Analysts now say their main worry is that Nokia might not be able to recapture much share, even after it starts flogging new phones based on Microsoft software and stops selling phones based on its own Symbian software.
“We would continue to avoid the stock, as Symbian smartphone sales are falling off faster than expected and we are sceptical that new Windows Phone models will be able to replace lost profits,” Gleacher analyst Stephen Patel told Reuters.
Meanwhile, Nomura’s global technology specialist Richard Windsor wrote in a chilling note for investors: “We are concerned that the erosion the company has suffered in Q2 is just the beginning, and that there could be worse to follow.
“Nokia’s potential release of a Windows Phone in Q4 is irrelevant, in our view,” he added, noting that it would be a highend device unlikely to shift high volumes. Unsurprisingly, given that bleak view, Nomura is telling its clients to sell the shares.
JP Morgan also cut its price target on the shares to €4.25 from €5, but was marginally more hopeful: “We see the earliest possible timing for the beginnings of a turnaround as the launch of new Windows products, which we expect at the end of this year,” JP Morgan analyst Rod Hall said in a note.
Some analysts think Nokia now faces the same fate that affected Motorola, which once dominated the industry but saw its own share of the market plunge after it lost its way to the competition.
They note that Nokia is no safer in emerging markets than it is in mature ones, because of the rise of cheap Chinese handset suppliers that can undercut it due to their lower manufacturing costs.
Scary times.
TalkTalk’s best growth behind it?
It’s the question investors might feel entitled to ask, after Charles Dunstone’s broadband provider lost 25,000 users in the fourth quarter.
TalkTalk, spun out of Carphone Warehouse in March 2010 shed a similar number of punters in the previous three months, as it suffered a slew of customer complaints.
The main problem has been the difficult integration of both the Tiscali and AOL UK customer bases.
There has been a high level of unhappiness among Tiscali UK customers who have suffered problems with their bills during the integration.
As a result TalkTalk also had to shell out 2.5 million in payments to the customers.
As a further result, TalkTalk shed 50,000 punters in the first half, whereas its original guidance had forecast flat net adds for the first half and net adds of between 140,000 and 180,000 for the full year.
Despite this, the company said it had delivered an overall strong performance in a period of major change.
“We are confident that we are now making major progress in improving the experience for our customers, which will lead to lower churn,” said chief executive Dido Harding.
Analysts at stockbroker Jeffries said the company’s three per cent miss against fourth-quarter revenue forecasts highlighted the competitive challenges TalkTalk faces in what is a slowing, mature broadband market.
But on the plus-side they were pleased TalkTalk has promised its investors higher dividends and still managed to lift its underlying profits by 25 per cent to 276 million as it moves more customers onto its own network from that of BT.
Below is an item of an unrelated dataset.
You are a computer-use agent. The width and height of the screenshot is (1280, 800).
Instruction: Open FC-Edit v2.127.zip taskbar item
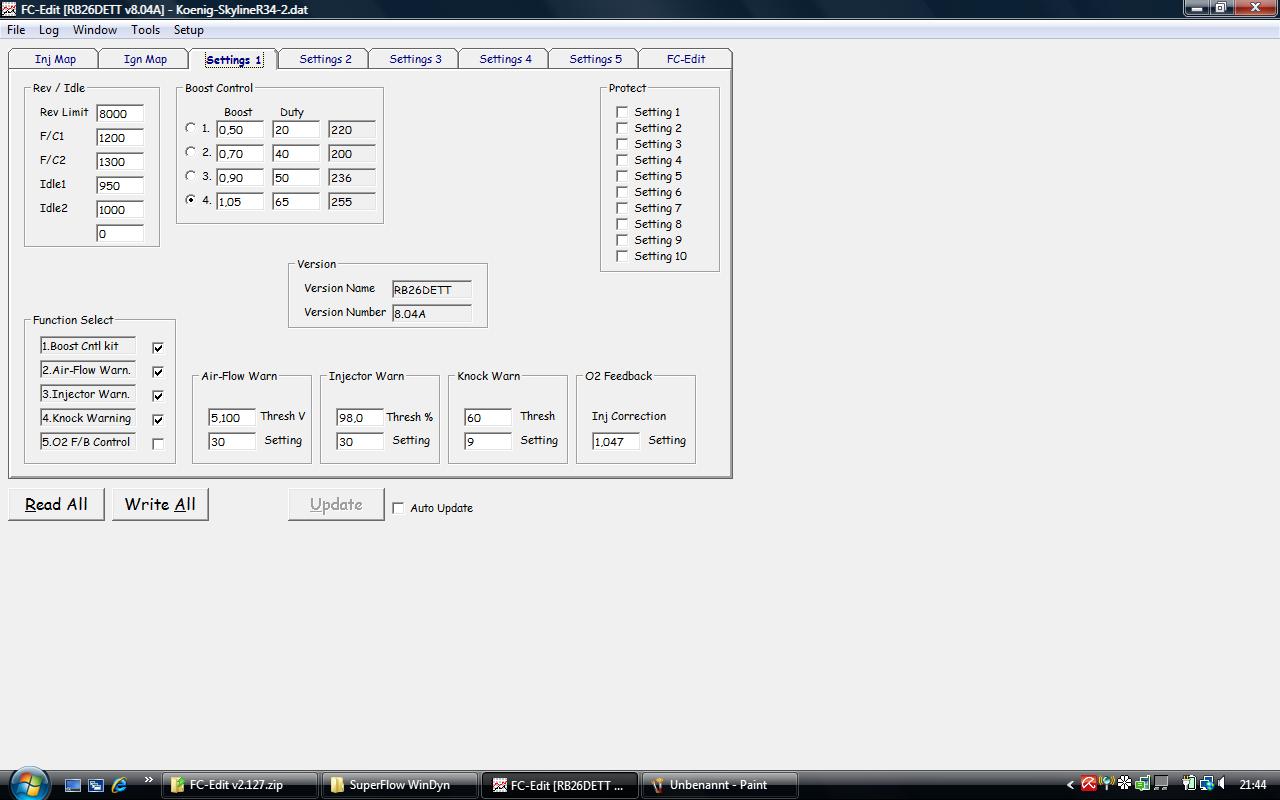(x=240, y=785)
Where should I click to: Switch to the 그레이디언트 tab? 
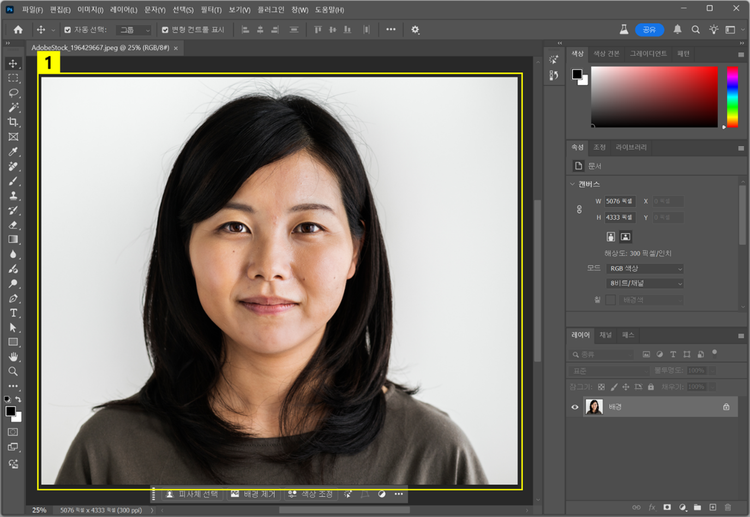[x=648, y=53]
As were analysts at RBS, who said the company is “currently the master of its own destiny” because it achieved profit growth due to efficiency savings, despite falling customer numbers.
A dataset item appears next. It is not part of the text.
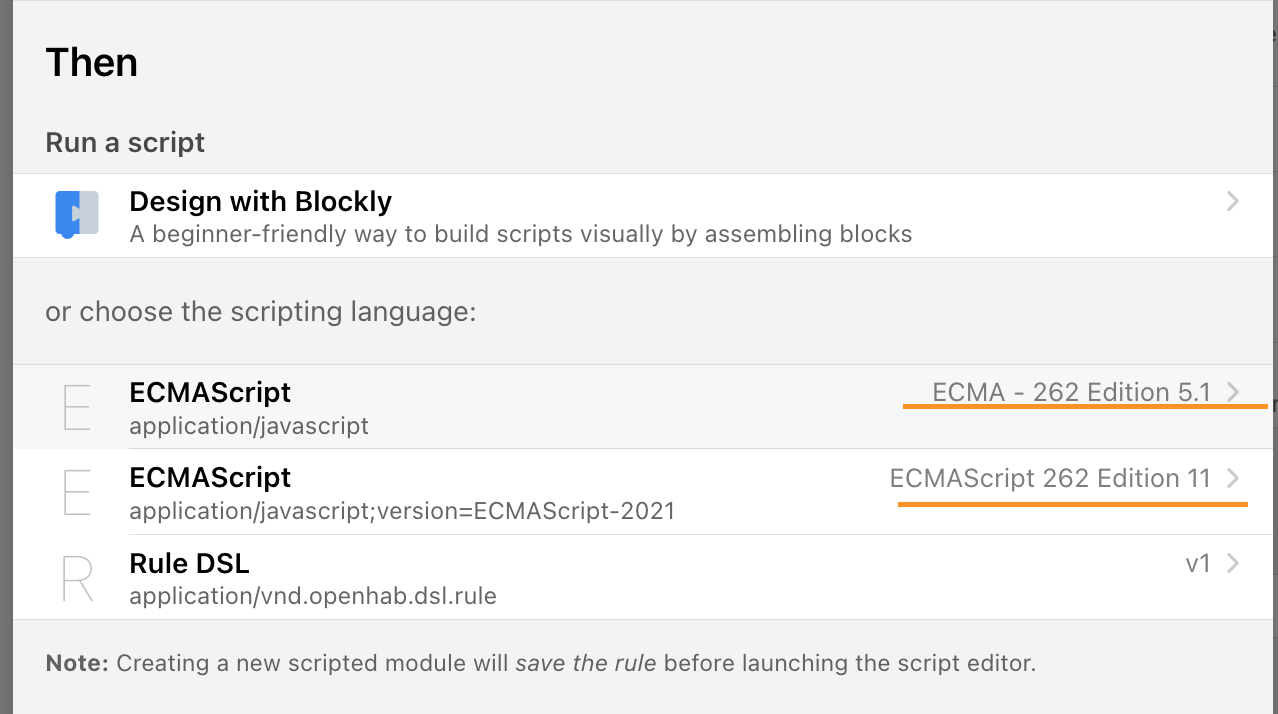
Task: Expand chevron next to ECMAScript 262 Edition 11
Action: (x=1233, y=478)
T-Mobile USA takeover could be blocked
Finally, a bitter regulatory battle has started in earnest in the US, after Sprint Nextel formally asked regulators to block AT&T’s proposed 24 billion takeover of T-Mobile USA.
Sprint says the deal “has no public interest benefit” and would harm competition even if it comes with conditions.
Sprint has the most to lose from the deal, which would put it a distant third behind numbertwo player Verizon Wireless, part-owned by Vodafone.
Vodafone investors will be watching closely.